Cold Court es un dúo hermano-hermana de Filadelfia que parece amar nada más que juntar todas sus influencias en una sopa desordenada que al menos superficialmente se parece al hiperpop que esperas de actos como 100 Gecs. Pero, mientras canciones como “Dumbest Girl Alive” hacen un guiño tonto al pop punk y al emo, Cold Court son un poco más serios, y eso no es necesariamente algo malo.

La canción de apertura del EP debut de la banda \ (^_^) / (también conocido como Manos arriba), “Nina”, comienza sonando no muy diferente a las bandas de dance punk que irrumpieron en la escena a mediados de los años como Franz Ferdinand o Test Icicles. Pero todo eso comienza a cambiar aproximadamente un minuto después, cuando el riff skuzzy se corta y pasa a través de un repetidor de ritmo. Otro minuto más tarde, hay un suave puente progresivo que recuerda a Mars Volta. Luego todo termina en una avalancha de fallos técnicos y caos digital.

El historial continúa en gran medida de esta manera. las canciones en Manos arriba Claramente comenzó su vida con la batería y la guitarra. Pero luego Mini y Jojo pasaron sus creaciones a una computadora, agregaron capas, reorganizaron las piezas y agregaron los efectos.
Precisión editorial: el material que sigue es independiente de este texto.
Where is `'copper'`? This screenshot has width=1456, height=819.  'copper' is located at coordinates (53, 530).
El sencillo “Burn” es quizás el mejor ejemplo de cómo todas las partes se unen. Cuenta con grandes riffs de rock, sintetizadores al estilo Daft Punk, habilidades de dubstep, voces autoajustadas e incluso un puente rapeado. Sin embargo, todo se siente como un todo cohesivo y hirviente mientras gritan: «Solo quiero verlo arder, me importa un carajo tu palabra».

No son las letras más profundas, pero funciona.
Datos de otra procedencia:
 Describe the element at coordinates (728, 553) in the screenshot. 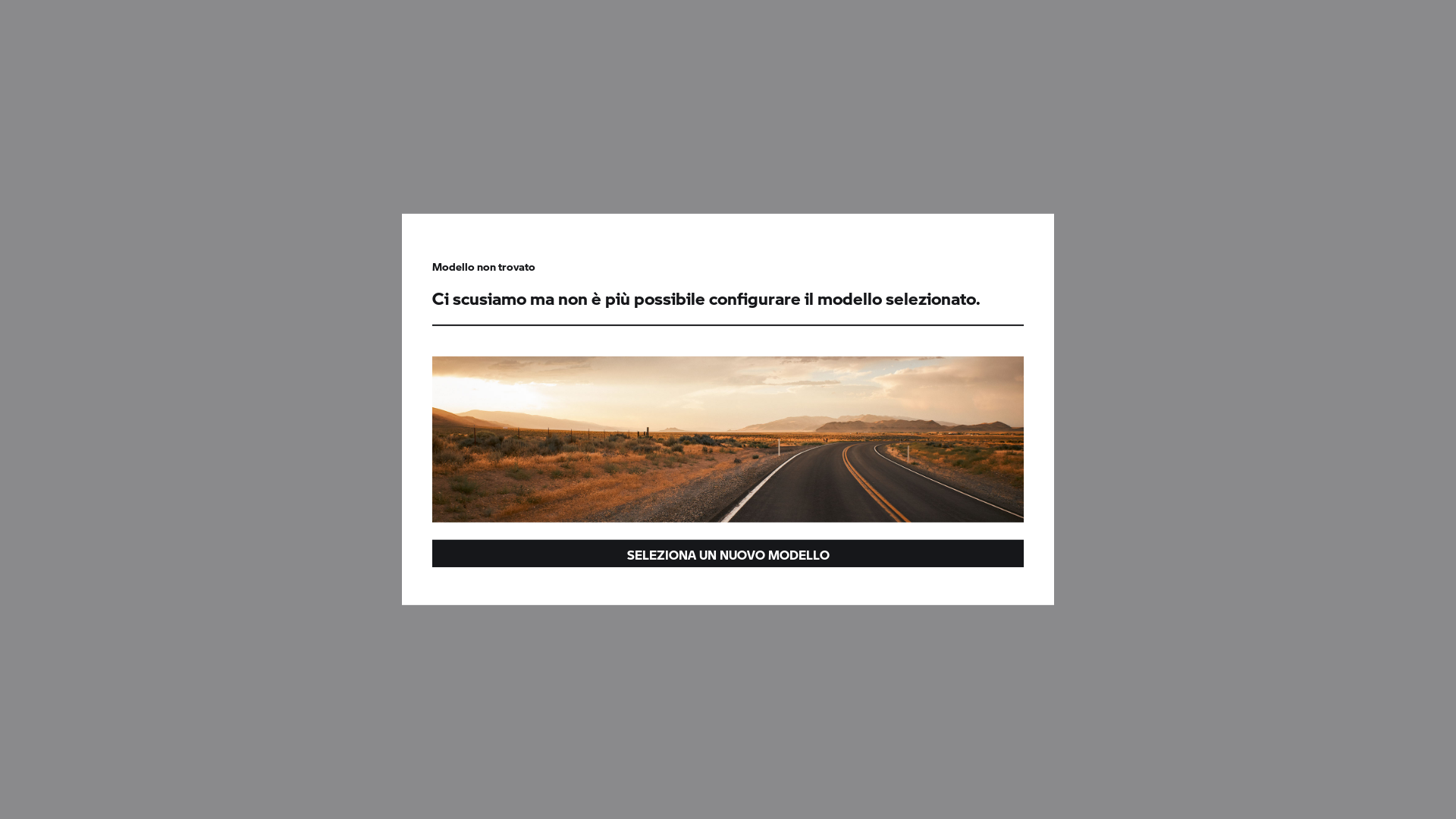

I see `'SELEZIONA UN NUOVO MODELLO'` at that location.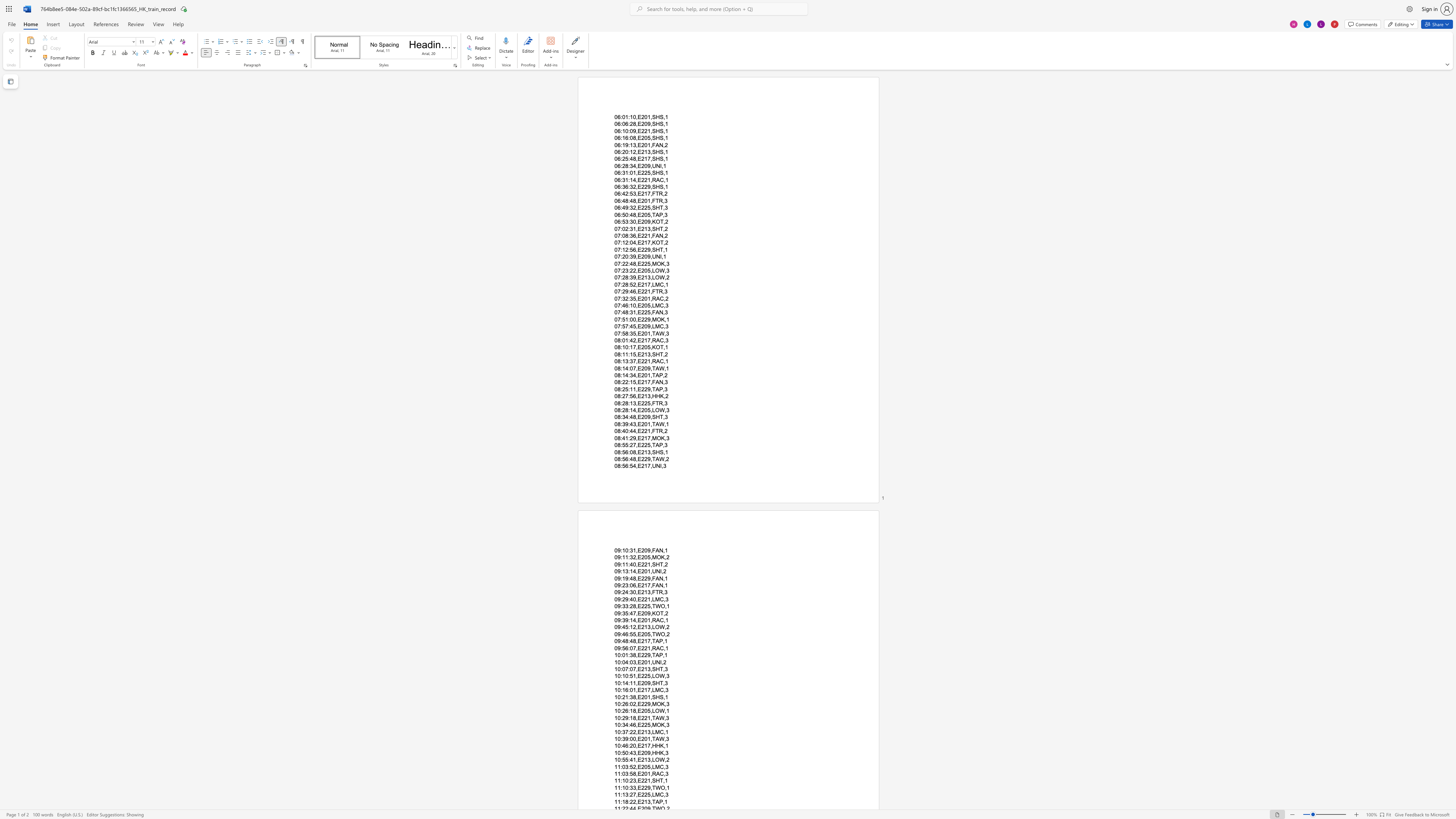 This screenshot has width=1456, height=819. I want to click on the subset text "MO" within the text "07:51:00,E229,MOK,1", so click(651, 318).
Si bien Cold Court es claramente un ejercicio de maximalismo, no todas las canciones son tan grandes como “Burn”. “Cola” se mueve más lentamente, quita algunas capas, pero no baja el volumen. “Glass” casi se convierte en rock matemático cuando sus guitarras se cortan y escupen, y el cierre del EP, “Light”, es progresivo y brillante.

En el transcurso de un álbum completo, el bombardeo implacable puede volverse agotador. Pero con sólo 21 minutos, Manos arriba no se queda más allá de su bienvenida, y será interesante ver cómo evoluciona la banda a medida que crece el joven dúo.